Y aprendes a quererla. Todo gira, inexplicablemente, y te conviertes en una pieza más del entramado urbano. Y te encanta pasear por sus calles, conocer los pequeños barrios, saberte anécdotas de cada esquina, reconocer plazas. Eres tan de ahí que ya no hablas por zonas, hablas en paradas de metro. Sabes calcular la distancia de unos puntos a otros sumando paradas, reconoces al turista con un simple vistazo y te sientes fuera de lugar cuando te vas de vacaciones. Sorprendente, sí, pero te ocurre. Porque esa ciudad que te tragó y escupió ahora es tu hogar. Ahora es el sitio en el que te han pasado tantas cosas que ya no sabes si eres de aquí o del sitio del que te fuiste con una maleta, un plano y una cara de ilusión irrepetible. Eres la misma persona, pero no te sientes igual. Has aprendido a querer el asfalto, a conocer sus olores, a recordar sus rincones cuando te alejas más de tres días.

Has podido conocer a gente tan variopinta que das las gracias cada día por la oportunidad que agarraste con las dos manos. Has hecho amigos diversos y te han enseñado tantas cosas que tu cuerpo ahora se compone de pequeñas piezas de personas de distintas partes del globo, personas sin las que ahora no entiendes tu día a día. Son tu pequeña familia en la gran ciudad y te encantan. Son tus personas preferidas del mundo, son las que saben darte un abrazo o consolarte o sacarte de cañas o hacerte reír o cogerte de la mano cuando tienes que ir al médico a hacerte unas pruebas inesperadas. Son una prolongación de tu cuerpo y te hacen alegrarte de haber venido. Y, como eres tan feliz, se te olvida que estás en la ciudad. Pero la ciudad no perdona ni olvida. Recuerda: engulle y vomita. Por lo tanto, ya sabes lo que toca. Esas personas se van. Se van porque así son las ciudades. Van a otros sitios a buscar nuevos retos, nuevos horizontes, nuevas oportunidades. Y aprendes a decir adiós, bueno, hasta pronto. Porque odias despedirte, y mucho más de esas personas. Pero no te queda más remedio que hacerlo. Y donde aprendiste a conocer, tienes que aprender a despedir. Y lo que eran promesas de quedadas semanales se convierten en deseos de veros en navidad. Y te enfadas, te niegas, te deprimes. Hasta que te resignas. Porque nadie está tanto tiempo en el suelo tras la caída, porque en algún momento te tendrás que levantar.
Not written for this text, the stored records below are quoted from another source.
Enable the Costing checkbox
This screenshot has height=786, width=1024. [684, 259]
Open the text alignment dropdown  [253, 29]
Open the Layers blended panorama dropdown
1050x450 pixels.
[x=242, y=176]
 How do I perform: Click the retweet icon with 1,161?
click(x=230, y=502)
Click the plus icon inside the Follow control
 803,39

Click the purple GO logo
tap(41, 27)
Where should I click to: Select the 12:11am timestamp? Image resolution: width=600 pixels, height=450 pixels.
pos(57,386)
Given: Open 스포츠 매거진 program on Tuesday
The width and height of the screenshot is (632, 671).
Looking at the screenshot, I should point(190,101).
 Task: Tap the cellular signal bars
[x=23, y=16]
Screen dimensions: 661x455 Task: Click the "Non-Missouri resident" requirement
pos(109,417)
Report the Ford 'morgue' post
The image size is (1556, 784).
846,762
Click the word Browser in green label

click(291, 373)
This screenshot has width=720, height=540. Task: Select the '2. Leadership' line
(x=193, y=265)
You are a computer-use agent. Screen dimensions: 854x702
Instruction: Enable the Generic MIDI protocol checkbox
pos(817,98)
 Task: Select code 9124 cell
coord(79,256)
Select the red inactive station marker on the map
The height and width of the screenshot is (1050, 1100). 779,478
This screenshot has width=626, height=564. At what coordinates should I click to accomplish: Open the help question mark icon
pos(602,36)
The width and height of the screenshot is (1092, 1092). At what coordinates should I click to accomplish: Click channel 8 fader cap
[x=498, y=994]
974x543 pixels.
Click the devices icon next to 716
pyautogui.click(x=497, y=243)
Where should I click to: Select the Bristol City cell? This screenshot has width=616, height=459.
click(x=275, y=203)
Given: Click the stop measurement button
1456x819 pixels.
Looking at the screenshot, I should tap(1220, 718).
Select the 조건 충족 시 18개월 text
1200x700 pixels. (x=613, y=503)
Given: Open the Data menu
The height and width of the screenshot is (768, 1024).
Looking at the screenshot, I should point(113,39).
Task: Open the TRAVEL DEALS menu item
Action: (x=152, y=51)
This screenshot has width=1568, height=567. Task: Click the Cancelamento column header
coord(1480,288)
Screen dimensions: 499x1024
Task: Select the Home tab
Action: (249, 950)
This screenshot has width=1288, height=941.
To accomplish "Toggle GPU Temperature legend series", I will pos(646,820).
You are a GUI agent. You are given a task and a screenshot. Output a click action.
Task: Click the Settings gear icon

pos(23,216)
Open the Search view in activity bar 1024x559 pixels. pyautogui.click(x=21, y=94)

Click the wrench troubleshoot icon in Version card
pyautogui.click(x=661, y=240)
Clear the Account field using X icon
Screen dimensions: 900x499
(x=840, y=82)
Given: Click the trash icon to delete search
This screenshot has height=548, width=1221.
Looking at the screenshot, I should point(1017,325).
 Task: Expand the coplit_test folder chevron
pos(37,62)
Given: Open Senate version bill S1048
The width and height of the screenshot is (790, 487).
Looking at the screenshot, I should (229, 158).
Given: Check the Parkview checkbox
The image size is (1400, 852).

Aprendes a vivir con la ilusión del principio, aunque te duela, aunque escueza, aunque sea la último que te apetezca. Te levantas, te sacudes el polvo de la caída y remontas. Y vuelves a empezar. Porque no queda más remedio. Porque en la vida todo son etapas, ciclos, fases. Porque vivir es sumar momentos sin esperar nada a cambio. Porque si los conociste a ellos, conocerás a otros. Porque siempre merece la pena intentarlo de nuevo. Porque no es un adiós, es un hasta luego.